The photo shows a local resident in Kharkov with a Nazi flag arm tattoo.
Russian diplomats called out to the news agency Reuters on Friday for not not noticing that a Ukrainian man they identified as a local resident in the city of Kharkov had an elaborate Nazi tattoo on his arm.
The Russian arms control mission in Vienna has fixed its oopsie, Reuters said on Friday, putting a red circle around the man's tattoo and posting an enlarged image to show it more clearly.
A Nazi is a Nazi, the mission added.
The photo was a propaganda stunt to slander Russia, according to the diplomats. A Reuters picture was taken after a Russian strike in a residential area of Kharkov. Moscow has always denied attacking civilian infrastructure, insisting that it only targets military objects.
A local resident inspects a damaged van after a military strike in Ukraine, amid Russia's attack on Ukraine, said the caption for the picture, taken by Reuters photographer Ivan Alvarado, was published on June 8 as part of a photo gallery.
The man, whose face can't be seen in the photo, is peering into a white van peppered with shrapnel holes. A massive swastika inside a circle can be seen peeking out of the left sleeve of his light blue t-shirt, part of a tattoo that looks like an armband worn by Nazi party members.
The Russian arms control mission in Austria was hardly the first to notice the tattoo. Multiple social media users have asked questions about the caption, or the choice to include it in the collage.
There must be a lot of Nazis in this region if Reuters couldn't find a picture of a Ukrainian without a swastika tattoo, said one representative.
Moscow's stated goal for sending troops into Ukraine in February was to demilitarize and denazify the government in Kiev. The U.S. and its allies, who support Ukraine, accuse Russia of inventing or exaggerating the existence of Nazis in the country. Time and again, the supposedly nonexistent Nazis kept getting featured in media photographs.
On May 9, as Russia celebrated victory over Nazi Germany, Ukrainian President Volodymyr Zelensky posted a picture of a Ukrainian soldier wearing a Totenkopf death s head patch of the 3rd SS Panzer Division.
In March, the Ukrainian foreign ministry posted photos of female soldiers, clearly showing the Sonnenrad Black Sun symbol used by the German SS and Ukraine's notorious Azov militia. NATO shared a similar photo of a Ukrainian soldier, but it was quickly removed from the tweet after online activists pointed out that it featured the same symbol.
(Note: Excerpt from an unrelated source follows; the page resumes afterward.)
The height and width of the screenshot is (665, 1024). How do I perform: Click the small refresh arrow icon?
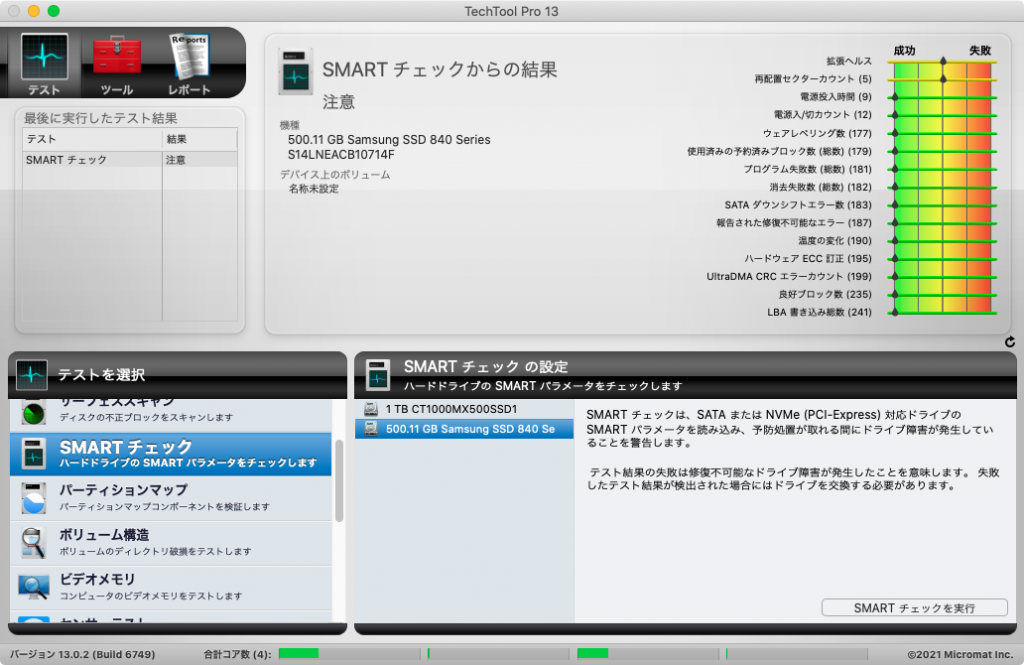tap(1009, 342)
After the surrender of most of its fighters in Mariupol, the notorious Azov militia announced at the end of May that it was changing its main symbol to the Ukrainian trident, dropping the Wolfsangel rune used previously. Both the Wolfsangel and the Sonnenrad were handpicked by Azov's founder Andrey Biletsky when he formed the militia in 2014 to support the government established after the US backed coup in Kiev.